# Ach1lL3sH33L Branched 12G Long FTS 12/5/12



## Overfloater (Jan 12, 2004)

Cool tank. I love this size. I have the 48G Mr Aqua and I like it a lot.


----------



## Ach1Ll3sH33L (Mar 1, 2012)

Added a better pic of the scape itself!

This tank has been rescaped about 10 times, think im gonna leave it like this for a while, the dimensions are great on this tank!


----------



## OiZO (Feb 2, 2010)

Looks nice. The glosso is going to over take the tank though if your not really on it. I like the stand a lot too. Did you custom build that?


----------



## Ach1Ll3sH33L (Mar 1, 2012)

OiZO said:


> Looks nice. The glosso is going to over take the tank though if your not really on it. I like the stand a lot too.
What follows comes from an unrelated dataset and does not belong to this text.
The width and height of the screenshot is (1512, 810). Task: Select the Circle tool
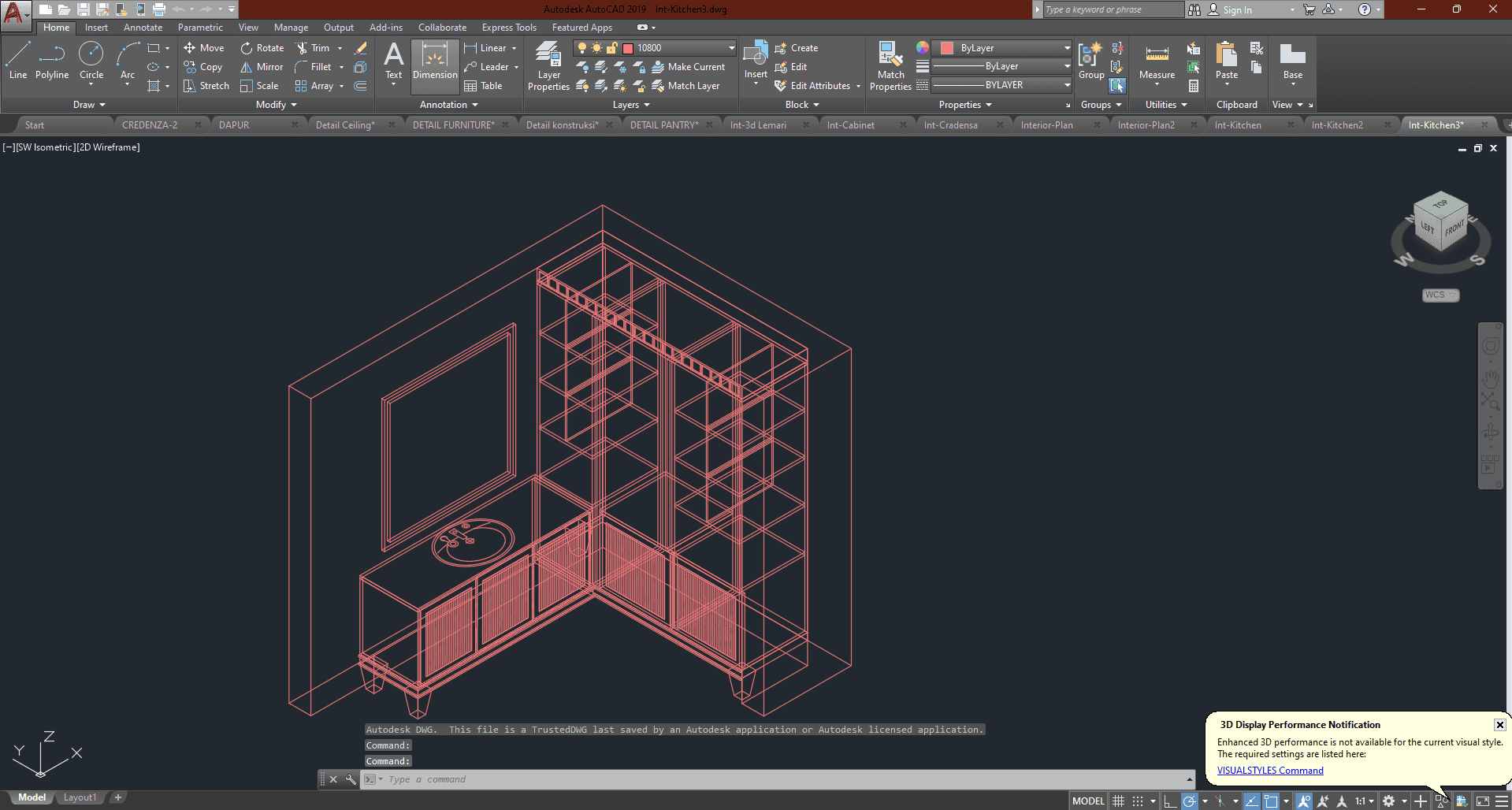(x=91, y=61)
Did you custom build that?


The stand is an ikea headboard i modified.


----------



## Ach1Ll3sH33L (Mar 1, 2012)

Small update
Added an airpump to the inline diffuser, got tired of raising the lily pipe every night to help with a bit of surface scum, but of gda starting up so hopefully that helps with it a bit as well


----------



## swoof (Jun 30, 2010)

Nice setup, looking forward to progression pictures.


----------



## sayurasem (Jun 17, 2011)

Join the 12 Gallon club


----------



## Ach1Ll3sH33L (Mar 1, 2012)

Ive actually changed this up quite a bit, need to post some updates!


----------



## Ach1Ll3sH33L (Mar 1, 2012)

Bit of a teaser


----------



## nosebleed (Apr 2, 2012)

man I wish I had some skills for this


----------



## Ach1Ll3sH33L (Mar 1, 2012)

Mocked up a jet style outflow, much happier with the flow throughout the tank, just need to make an intake which will be relocated to the other side.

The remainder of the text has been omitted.